One long term problem for the "superpower" HRC is that the organization has a horrible rep with the trans subcommunity of the LGBT community. In 2007, three years after the HRC publicly stated that they wouldn't support any form of the federal Employment Non-Discrimination Act (ENDA) that didn't include antidiscrimination protections that didn't include gender identity, supported a version of ENDA that didn't include those antidiscrimination protections. There are other incidents that feed into the "HRC is not trans friendly" narrative, but the ENDA narrative alone is for many in community to be enough of an incident to not trust the organization.

One visible aspect of that problem is that the organization doesn't have good optics on trans people and issues. They have the right rhetoric for most part on trans people and issues, but it appears to many that their rhetoric isn't reflected in their staffing, and it's not reflected in how the HRC allocates their significant resources.

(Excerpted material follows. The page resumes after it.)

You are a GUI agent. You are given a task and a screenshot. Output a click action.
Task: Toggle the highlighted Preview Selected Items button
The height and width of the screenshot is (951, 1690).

Dana Beyer suggested in her piece that the HRC could actively seek to hold meetings with trans community members for input on how to end the cold war. So with a variant on that idea in mind, here are some ideas I'd like to publicly submit that could be discussed in those meetings as ways they could move past détente.

  1. Hire more transgender staffers. The HRC and the HRC Foundation together have well over 100 staffers, but since Allyson Robinson left to become the executive director of OutServe-SLDN, the organization now has zero trans staffers. The HRC needs some trans specific affirmative action. Specifically, the organization could hire a trans staffer for their policy setting department to make sure there is always trusted trans input available for their policy decisions. Additionally, the organization could hire a field organizer that specifically could be dispatched for trans specific legislation. (Their current regional field organizers, I've been told by some in the know, aren't experts on trans legislation and are utilized mostly for field organizing related to marriage equality legislation, initiatives, and referendums.) Lastly, they could add trans people to their department management to demonstrate to the LGBT and business communities that there are transgender people can be eminently capable leaders.

  • Update their healthcare policy to include all transition surgeries. Currently, San Francisco, California; Portland, Oregon, Multnomah County, Oregon, and a number of Fortune 500 companies have publically more progressive healthcare policies for transitioning trans staffers than the HRC does.
  • Devote more resources to transgender issues. Significantly more HRC resources are devoted to marriage equality than basic civil rights protections based on sexual orientation and gender identity, and since basic civil rights protections based on gender identity are the number one issue for most trans community members, devoting more resources would sent a strong message to trans community members.
  • The HRC can do more than they have to build credibility among trans people, as well as to trans intra- and extra-community allies, so incidents such as this one regarding the transgender pride flag incident doesn't resonate as negatively in the way this incident did.

    The question in my mind is whether that credibility that the HRC currently doesn't have on trans people and issues is important enough to the organization that they take decisive action.

    In my mind, the organization needs to take action to improve their reputation -- not only with the trans subcommunity of the LGBT community, but with the broader LGBT community and its allies that care deeply about full equality for all in LGBT community. It seems the best way to move past the détente that leaves the cold war between the HRC and the trans subcommunity of the LGBT communityy subject to again turning into as hot a war as it was back in 2007.